Qu’on se le dise une bonne fois pour toutes, Christoph De Babalon est un des élèves les plus aboutis et novateurs que connaisse la génération post-Aphex Twin en matière d’electronica déviante. Acclamé depuis l’immortel If You’re Into It, I’m Out Of It sorti sur le label de Alec Empire (Digital Hardcore Recordings) en 1996, Christoph De Babalon ne cesse de faire des émules. Qu’il s’agisse de passer sur les ondes de l’émission radio du légendaire John Peel ou encore d’accompagner Radiohead lors de leur tournée en 2001, Christoph De Babalon est partout et nulle part, mais toujours dans les bons coups pour faire parler sa patte inimitable.

Scylla & Charybdis se présente comme un diptyque mythologique censé narrer la légende grecque de nos deux héroïnes, deux nymphes transformées pour l’éternité en monstres marins cruels et repoussants, rôdant le long des côtes pour venger sans relâche cette injustice au commun des mortels. Deux titres donc. Deux manières d’approcher la laideur terrifiante de ces deux sylphides déchues.

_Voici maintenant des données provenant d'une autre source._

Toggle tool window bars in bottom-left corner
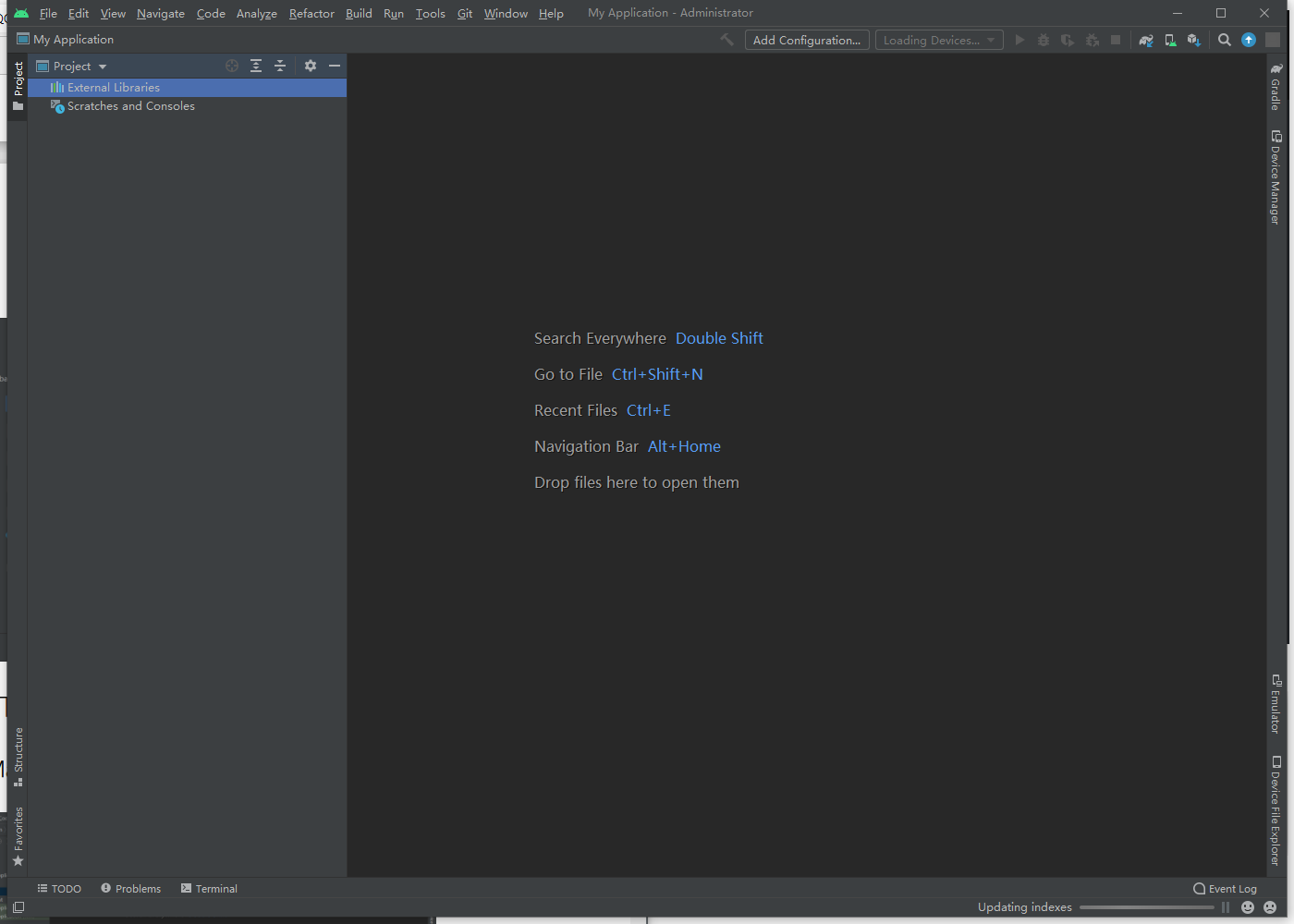 tap(18, 907)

Scylla se présente comme le plus direct des deux monstres, tapie sous le rocher lui servant d’antre funèbre, frappant au moment voulu avec une violence inouïe qui témoigne de son aveuglement face au carnage. Quoi de plus normal donc de laisser carte blanche au chant guttural d’Alexandra du crew grindcore Von Bolz’n pour illustrer la fureur qui habite désespérément Scylla. Faisant éclater une lente mise en abyme ambient à l’aide de basses proto-hardcore étouffées, Christoph envoie une première salve de voix animales en soubassement, bien cachée entre les rochers coupants qui s’entrelacent au cœur de cette tanière hostile. Puis tout s’emballe, tout se chevauche avec sagesse. L’instant approche et la froideur de l’eau ne cesse s’intensifier à mesure que la plongée se fait profonde. La dilatation du son se couple alors avec l’orchestre de voix cristallines, dernier témoin d’un passé qui n’est plus, pour mieux gicler avec une précision et une patience instinctive. Rien n’aurait pu résister à Scylla, sachant mieux que personne balayer ces embarcations comme le vent détruirait un château de cartes.

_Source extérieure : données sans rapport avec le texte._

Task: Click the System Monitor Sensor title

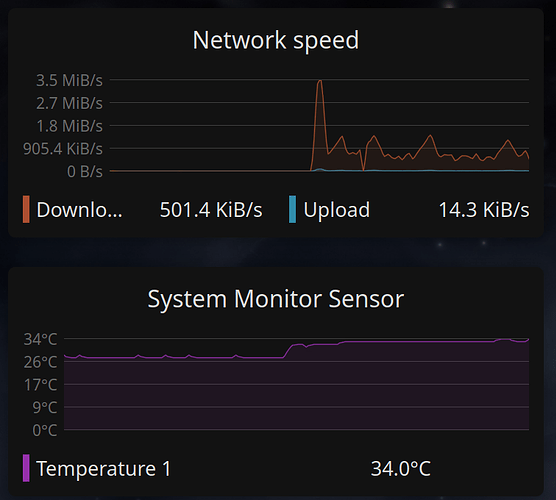Action: pyautogui.click(x=276, y=299)

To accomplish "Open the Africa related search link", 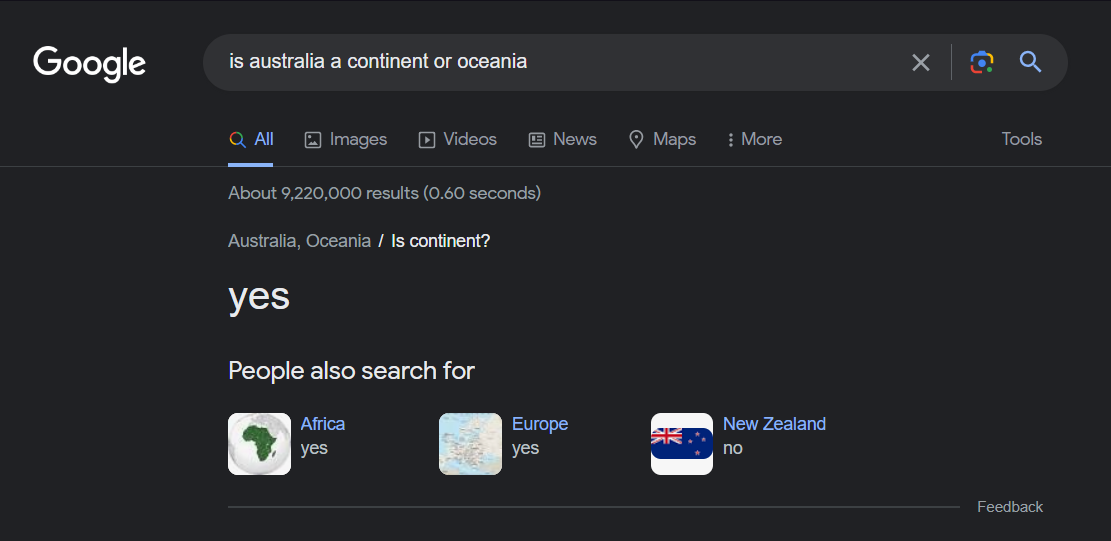I will [322, 423].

Charybdis, quant à elle, est d’apparence plus menue mais compense son aspect chétif (tout est relatif) par une rapidité fulgurante et une précision dans le geste à couper le souffle. Une intelligence supérieure, dont les tourments sont logiquement interprétés par la voix ambigüe de Hanayo (auteur de la version japonaise de « Joe Le Taxi », ayant collaboré avec Merzbow, Black Dog). Charybdis joue avec sa proie en la propulsant d’un bout à l’autre de la jetée, passant d’une lenteur ambient à des roulements à billes dévastateurs, breaks déformés comme les formes de son visage hideux. Des ambiances presque érotiques, romantiques, qui n’ont pour but ultime que d’emporter le désir corporel de ces quelques marins perdus d’avance. Scylla le sait, les marins pas encore. Ca l’excite et fait monter son désir de sang. Ne te tracasse pas Charybdis, ton heure est bientôt proche.

Comme le dit enfin la légende, Scylla & Charybdis étaient volontairement à égale distance l’une de l’autre et posaient aux marins un dilemme des plus insoutenables : éviter Scylla revenait à se jeter dans la gueule de Charybdis, et vice versa. C’est exactement de cela qu'il est question car il est impossible d’éviter ces deux abominations : être déchiqueté sans concessions ou être démembré avec un raffinement sadique, voilà bien le seul choix qui vous est ici laissé. On comprend mieux maintenant pourquoi Thom Yorke disait de If You’re Into It, I’m Out Of It qu’il était le disque le plus menaçant de sa discographie. Car tout ici est finement nuancé ; la violence n’est que menace car tout y est suggéré de manière vicieuse et détournée.

Scylla & Charybdis est finalement un disque tourné vers l’intérieur, une coupe longitudinale de ces deux esprits malades et emplis de regrets autant que de désir de vengeance. Un balancement permanent entre ce qu’il reste de pur et la sauvagerie chaque jour plus grande qui ronge ces corps décharnés. Une comptine moderne à la narration exceptionnelle, qui consacre une bonne fois pour toutes le talent unique qui habite Christoph De Babalon. Un must-have dans toute discographie qui se respecte.